Republicans like to point out that while they lost the presidency and seats in both chambers of Congress in 2012, their party continues to hold governorships in 30 states, including nine of the country’s 12 largest states.
But most of those governors — 23 to be exact — were elected in 2010, a great GOP year that doesn’t reflect the nation’s (or many states’) political fundamentals. (That number includes Utah’s Gary R. Herbert, who ran in a special election in 2010 and again in 2012.)
If Democrats can win a number of these big-state governorships, even if they don’t take back the U.S. House, it could well bolster the narrative of Democratic momentum leading up to the 2016 elections. It also would put Democrats in the position to retain those governorships four years later, in 2018, when states will select governors who will play a role in the next round of congressional redistricting.
Vulnerable Republican governors in four of the 10 largest states — Florida, Pennsylvania, Ohio and Michigan — give Democrats obvious targets, as well as the bragging rights that go along with any victories.

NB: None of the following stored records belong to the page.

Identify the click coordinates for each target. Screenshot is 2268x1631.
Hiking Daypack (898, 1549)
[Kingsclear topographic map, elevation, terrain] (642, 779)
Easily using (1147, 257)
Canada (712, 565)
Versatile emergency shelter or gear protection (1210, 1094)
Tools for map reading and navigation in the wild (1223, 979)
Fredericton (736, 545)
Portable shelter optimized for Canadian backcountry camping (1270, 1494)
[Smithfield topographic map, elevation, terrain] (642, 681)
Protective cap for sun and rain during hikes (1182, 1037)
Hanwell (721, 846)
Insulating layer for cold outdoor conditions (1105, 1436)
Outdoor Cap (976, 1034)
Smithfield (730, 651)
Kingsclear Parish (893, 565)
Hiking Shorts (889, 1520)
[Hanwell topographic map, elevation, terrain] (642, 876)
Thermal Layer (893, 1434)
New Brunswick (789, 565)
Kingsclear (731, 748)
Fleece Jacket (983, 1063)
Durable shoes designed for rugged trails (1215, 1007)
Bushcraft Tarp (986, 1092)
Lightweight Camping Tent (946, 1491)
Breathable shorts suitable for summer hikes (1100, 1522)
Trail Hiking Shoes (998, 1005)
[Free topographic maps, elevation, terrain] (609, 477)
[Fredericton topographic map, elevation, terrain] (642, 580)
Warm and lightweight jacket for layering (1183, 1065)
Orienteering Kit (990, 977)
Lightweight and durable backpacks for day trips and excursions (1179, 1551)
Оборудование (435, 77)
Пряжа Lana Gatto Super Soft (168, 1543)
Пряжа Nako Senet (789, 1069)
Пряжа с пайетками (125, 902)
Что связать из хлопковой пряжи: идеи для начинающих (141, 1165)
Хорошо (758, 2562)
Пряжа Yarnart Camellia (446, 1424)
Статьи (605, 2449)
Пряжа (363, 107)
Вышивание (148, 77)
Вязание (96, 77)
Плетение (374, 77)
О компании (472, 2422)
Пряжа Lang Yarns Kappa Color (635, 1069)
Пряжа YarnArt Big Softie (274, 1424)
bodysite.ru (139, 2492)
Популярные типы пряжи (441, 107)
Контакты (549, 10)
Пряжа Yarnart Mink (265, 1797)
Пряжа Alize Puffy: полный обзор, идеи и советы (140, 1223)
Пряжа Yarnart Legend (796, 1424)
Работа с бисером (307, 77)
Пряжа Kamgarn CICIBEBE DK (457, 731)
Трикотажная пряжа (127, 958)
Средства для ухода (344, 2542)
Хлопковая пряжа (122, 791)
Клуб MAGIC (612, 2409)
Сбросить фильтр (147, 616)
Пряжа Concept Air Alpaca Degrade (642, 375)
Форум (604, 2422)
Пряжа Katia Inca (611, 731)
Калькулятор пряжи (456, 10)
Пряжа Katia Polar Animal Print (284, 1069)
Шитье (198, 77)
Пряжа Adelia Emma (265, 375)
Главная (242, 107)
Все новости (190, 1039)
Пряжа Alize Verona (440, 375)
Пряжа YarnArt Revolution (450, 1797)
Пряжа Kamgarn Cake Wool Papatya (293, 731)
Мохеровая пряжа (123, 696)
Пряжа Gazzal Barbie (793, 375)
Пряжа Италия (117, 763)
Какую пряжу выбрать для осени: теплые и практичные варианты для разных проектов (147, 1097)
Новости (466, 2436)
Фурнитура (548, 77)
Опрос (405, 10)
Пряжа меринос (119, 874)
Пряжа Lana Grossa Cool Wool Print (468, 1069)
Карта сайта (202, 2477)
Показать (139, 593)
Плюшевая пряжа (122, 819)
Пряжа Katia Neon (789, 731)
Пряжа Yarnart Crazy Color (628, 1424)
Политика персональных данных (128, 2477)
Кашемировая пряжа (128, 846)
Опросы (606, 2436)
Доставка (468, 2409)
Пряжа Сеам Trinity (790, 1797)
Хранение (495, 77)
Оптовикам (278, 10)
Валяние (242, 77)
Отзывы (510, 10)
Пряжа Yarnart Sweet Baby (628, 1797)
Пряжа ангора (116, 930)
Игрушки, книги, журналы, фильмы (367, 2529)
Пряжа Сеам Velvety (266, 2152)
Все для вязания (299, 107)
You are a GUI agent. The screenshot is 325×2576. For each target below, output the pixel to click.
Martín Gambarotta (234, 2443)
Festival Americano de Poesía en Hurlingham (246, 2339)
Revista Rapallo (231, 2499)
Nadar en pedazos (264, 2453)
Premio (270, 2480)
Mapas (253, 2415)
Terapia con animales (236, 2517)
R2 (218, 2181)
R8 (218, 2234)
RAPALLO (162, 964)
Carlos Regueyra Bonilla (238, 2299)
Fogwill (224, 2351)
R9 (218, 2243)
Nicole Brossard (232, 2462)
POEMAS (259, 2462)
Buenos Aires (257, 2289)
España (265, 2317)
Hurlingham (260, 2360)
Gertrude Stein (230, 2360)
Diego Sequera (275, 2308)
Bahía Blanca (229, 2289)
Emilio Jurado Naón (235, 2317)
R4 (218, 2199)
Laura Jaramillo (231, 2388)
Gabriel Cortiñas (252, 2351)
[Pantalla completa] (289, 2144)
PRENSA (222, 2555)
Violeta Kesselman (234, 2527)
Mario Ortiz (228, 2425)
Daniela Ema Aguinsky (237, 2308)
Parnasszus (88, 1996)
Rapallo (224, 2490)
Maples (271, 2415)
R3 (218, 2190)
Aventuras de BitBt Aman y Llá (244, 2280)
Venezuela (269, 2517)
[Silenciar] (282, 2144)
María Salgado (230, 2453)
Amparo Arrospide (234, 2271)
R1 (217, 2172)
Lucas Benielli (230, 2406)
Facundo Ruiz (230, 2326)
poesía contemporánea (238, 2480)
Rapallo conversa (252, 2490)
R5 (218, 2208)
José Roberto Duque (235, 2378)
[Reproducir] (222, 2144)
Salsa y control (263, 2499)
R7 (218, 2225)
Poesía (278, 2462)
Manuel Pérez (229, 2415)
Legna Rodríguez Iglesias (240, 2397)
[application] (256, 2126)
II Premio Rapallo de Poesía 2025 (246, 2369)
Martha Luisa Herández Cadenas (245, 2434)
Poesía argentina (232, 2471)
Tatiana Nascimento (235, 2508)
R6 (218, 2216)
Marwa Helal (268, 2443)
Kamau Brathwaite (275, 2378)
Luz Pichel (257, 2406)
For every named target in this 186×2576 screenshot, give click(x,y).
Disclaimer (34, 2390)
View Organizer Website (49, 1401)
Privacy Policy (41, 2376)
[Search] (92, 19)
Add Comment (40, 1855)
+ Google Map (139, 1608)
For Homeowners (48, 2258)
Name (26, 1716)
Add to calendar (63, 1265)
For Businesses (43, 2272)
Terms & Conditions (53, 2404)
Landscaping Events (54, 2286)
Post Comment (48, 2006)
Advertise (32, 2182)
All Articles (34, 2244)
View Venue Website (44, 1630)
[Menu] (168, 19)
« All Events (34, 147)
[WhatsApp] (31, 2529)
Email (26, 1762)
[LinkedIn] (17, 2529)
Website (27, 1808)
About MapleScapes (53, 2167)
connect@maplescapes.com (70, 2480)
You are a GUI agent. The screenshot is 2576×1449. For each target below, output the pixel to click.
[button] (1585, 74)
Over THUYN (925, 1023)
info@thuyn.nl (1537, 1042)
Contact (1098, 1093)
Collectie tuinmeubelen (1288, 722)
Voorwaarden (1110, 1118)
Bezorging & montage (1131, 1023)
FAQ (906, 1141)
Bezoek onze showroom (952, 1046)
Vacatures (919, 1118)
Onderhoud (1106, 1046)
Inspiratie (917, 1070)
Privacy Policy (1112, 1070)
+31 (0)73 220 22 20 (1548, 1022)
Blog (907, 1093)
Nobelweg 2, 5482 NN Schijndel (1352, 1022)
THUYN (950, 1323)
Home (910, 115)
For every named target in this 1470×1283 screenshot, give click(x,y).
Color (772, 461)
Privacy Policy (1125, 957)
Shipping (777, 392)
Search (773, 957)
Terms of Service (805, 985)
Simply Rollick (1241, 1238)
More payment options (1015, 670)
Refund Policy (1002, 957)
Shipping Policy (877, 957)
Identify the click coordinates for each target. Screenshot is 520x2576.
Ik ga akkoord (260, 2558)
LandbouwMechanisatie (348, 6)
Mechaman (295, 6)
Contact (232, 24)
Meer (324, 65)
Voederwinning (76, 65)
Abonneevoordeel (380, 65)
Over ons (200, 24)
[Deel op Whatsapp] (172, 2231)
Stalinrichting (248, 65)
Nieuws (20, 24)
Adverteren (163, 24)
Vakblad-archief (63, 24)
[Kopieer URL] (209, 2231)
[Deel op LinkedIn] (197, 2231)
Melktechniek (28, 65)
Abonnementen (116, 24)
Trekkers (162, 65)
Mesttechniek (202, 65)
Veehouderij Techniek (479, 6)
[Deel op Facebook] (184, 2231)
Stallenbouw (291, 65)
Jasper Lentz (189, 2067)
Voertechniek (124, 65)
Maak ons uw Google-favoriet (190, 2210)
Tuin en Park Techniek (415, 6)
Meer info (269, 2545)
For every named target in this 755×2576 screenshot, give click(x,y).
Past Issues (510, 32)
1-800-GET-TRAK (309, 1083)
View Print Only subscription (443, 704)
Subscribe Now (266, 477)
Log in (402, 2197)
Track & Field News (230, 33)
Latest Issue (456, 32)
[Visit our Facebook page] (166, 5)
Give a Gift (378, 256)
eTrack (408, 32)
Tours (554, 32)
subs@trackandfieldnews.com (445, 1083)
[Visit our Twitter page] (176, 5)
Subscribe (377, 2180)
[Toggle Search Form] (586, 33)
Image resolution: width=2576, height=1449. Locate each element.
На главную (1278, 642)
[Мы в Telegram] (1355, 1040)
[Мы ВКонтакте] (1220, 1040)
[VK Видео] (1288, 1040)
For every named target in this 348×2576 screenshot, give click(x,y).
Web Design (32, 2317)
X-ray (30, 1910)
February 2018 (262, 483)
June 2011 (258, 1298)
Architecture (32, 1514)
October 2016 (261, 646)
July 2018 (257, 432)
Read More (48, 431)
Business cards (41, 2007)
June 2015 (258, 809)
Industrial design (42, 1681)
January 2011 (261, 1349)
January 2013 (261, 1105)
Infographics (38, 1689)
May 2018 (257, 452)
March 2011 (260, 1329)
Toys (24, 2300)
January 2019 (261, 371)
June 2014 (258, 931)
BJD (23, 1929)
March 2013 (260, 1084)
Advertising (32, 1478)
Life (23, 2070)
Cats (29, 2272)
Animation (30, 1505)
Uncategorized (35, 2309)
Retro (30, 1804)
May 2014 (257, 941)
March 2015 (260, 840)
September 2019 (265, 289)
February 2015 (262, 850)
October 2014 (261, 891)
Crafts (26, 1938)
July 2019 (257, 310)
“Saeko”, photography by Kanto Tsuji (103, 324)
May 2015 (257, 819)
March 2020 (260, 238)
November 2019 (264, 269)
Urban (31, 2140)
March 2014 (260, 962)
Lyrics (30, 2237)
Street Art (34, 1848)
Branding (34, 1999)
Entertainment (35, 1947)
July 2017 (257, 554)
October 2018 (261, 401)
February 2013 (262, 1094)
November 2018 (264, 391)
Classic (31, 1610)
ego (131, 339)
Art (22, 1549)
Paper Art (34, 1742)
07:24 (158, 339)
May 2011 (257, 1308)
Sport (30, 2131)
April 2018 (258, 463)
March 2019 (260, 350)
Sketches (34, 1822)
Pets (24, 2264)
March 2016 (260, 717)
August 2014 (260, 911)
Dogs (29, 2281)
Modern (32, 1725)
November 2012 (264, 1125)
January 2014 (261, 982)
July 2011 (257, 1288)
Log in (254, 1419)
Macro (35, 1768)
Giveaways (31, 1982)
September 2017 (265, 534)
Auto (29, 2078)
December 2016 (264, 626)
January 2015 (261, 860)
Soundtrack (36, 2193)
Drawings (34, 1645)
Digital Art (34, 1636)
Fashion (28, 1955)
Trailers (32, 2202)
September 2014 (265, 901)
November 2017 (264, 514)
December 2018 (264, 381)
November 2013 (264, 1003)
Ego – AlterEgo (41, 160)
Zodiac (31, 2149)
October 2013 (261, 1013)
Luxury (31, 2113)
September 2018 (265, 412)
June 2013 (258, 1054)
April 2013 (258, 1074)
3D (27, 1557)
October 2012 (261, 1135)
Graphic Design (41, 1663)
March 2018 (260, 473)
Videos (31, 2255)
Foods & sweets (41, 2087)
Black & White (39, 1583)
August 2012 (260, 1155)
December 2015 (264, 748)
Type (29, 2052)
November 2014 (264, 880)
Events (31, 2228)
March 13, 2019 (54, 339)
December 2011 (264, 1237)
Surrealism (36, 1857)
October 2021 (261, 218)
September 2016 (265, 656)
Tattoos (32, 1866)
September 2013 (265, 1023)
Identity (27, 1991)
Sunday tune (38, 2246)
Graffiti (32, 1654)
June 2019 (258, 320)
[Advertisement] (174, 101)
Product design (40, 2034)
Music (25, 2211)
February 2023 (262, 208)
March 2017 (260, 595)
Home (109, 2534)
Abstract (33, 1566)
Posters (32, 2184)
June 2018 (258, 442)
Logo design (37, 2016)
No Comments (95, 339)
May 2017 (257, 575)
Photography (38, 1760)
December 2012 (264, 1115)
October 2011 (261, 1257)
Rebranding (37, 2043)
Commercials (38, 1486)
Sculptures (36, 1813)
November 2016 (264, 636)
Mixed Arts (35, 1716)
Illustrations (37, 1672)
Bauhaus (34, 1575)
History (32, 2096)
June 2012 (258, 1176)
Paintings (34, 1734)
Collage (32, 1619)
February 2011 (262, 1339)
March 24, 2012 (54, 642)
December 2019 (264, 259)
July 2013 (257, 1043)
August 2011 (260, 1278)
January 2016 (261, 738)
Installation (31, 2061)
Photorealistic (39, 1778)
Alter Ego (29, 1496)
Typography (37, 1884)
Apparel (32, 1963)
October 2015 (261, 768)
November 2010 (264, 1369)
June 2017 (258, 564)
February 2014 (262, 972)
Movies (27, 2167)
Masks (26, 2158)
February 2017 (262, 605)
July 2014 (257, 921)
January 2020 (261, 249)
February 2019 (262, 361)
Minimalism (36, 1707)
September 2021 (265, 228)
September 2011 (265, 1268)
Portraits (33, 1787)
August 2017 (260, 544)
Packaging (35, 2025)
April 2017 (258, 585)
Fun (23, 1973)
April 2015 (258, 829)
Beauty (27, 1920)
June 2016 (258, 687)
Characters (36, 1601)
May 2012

For the GOP, holding on to at least three of the states’ top office is imperative. But that won’t be an easy task.
Florida GOP Gov. Rick Scott surprised some observers four years ago when he defeated the state’s chief financial officer, Alex Sink, by a little more than 1 point.
Scott, who had never held an elected office, survived a tough primary against state attorney general Bill McCollum, while Sink had only a nuisance primary for the Democratic nomination.
But Scott’s poll numbers have been lousy almost since he took office, with a January 2013 survey from Democratic firm Public Policy Polling putting his job approval at a very weak 33 percent and showing him trailing both Sink and former Gov. Charlie Crist, who recently became a Democrat, in general-election trial heats. Other private polls show the governor better positioned but still clearly vulnerable.
Scott recently agreed to expand coverage of his state’s Medicaid plan, taking advantage of federal funding under the new health care law. But Republican legislators are fighting his decision, which could affect the governor’s positioning for re-election.